Several methods for loading fixtures are provided:

  • load(fixtureUrl[, fixtureUrl, ...])
    • Loads fixture(s) from one or more files and automatically appends them to the DOM (to the fixtures container).
  • appendLoad(fixtureUrl[, fixtureUrl, ...])
    • Same as load, but adds the fixtures to the pre-existing fixture container.
  • read(fixtureUrl[, fixtureUrl, ...])
    • Loads fixture(s) from one or more files but instead of appending them to the DOM returns them as a string (useful if you want to process fixture's content directly in your test).
  • set(html)
    • Doesn't load fixture from file, but instead gets it directly as a parameter. Automatically appends fixture to the DOM (to the fixtures container). It is useful if your fixture is too simple to keep it in an external file or is constructed procedurally, but you still want Fixture module to automatically handle DOM insertion and clean-up between tests for you.
  • appendSet(html)
    • Same as set, but adds the fixtures to the pre-existing fixture container.
  • preload(fixtureUrl[, fixtureUrl, ...])
    • Pre-loads fixture(s) from one or more files and stores them into cache, without returning them or appending them to the DOM. All subsequent calls to load or read methods will then get fixtures content from cache, without making any AJAX calls (unless cache is manually purged by using clearCache method). Pre-loading all fixtures before a test suite is run may be useful when working with libraries like jasmine-ajax that block or otherwise modify the inner workings of JS or jQuery AJAX calls.

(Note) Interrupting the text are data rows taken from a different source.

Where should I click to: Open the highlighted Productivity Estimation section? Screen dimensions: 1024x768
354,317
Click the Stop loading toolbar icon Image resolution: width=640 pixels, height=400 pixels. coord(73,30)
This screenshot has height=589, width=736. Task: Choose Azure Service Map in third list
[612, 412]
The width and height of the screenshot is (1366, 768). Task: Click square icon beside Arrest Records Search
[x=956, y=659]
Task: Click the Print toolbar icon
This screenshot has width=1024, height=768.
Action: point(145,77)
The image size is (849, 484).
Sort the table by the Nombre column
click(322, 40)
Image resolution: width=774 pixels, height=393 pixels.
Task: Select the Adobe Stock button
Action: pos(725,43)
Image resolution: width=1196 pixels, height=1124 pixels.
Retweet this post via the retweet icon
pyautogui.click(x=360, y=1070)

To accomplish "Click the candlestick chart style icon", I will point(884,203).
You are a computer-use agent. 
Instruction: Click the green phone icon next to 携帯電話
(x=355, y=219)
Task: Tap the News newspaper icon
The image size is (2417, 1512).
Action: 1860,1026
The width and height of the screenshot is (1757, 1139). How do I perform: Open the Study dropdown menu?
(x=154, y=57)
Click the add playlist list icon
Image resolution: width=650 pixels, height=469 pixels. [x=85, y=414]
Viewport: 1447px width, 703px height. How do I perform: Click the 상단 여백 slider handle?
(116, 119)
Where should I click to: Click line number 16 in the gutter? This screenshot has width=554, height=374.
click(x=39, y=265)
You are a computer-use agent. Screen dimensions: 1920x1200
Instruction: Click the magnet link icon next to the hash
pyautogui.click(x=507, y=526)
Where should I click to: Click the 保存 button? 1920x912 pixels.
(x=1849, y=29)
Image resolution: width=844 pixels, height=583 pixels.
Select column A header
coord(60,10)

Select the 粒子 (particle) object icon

Additionally, two clean up methods are provided:

  • clearCache()
    • purges Fixture module internal cache (you should need it only in very special cases; typically, if you need to use it, it may indicate a smell in your test code)
  • cleanUp()
    • cleans-up fixtures container

Finally, there are two convenience properties to access the contents of the sandboxed iframe:

  • body
    • returns the html contents of the body. Use it to assert various values on the body of the iframe DOM.
  • window
    • returns the global window reference of the iframe, giving you the ability to use the global variables injected into that context.

Executing Tests

Do an npm install to grab the test dependencies. Then point your browser to the index.html file.

Cross domain policy problems under Chrome

Newer versions of Chrome don't allow file:// URIs read other file:// URIs. In effect, js-fixtures cannot properly load fixtures under some versions of Chrome. An override for this is to run Chrome with a switch --allow-file-access-from-files. Another way is to ensure that you are executing the test runner under a web server.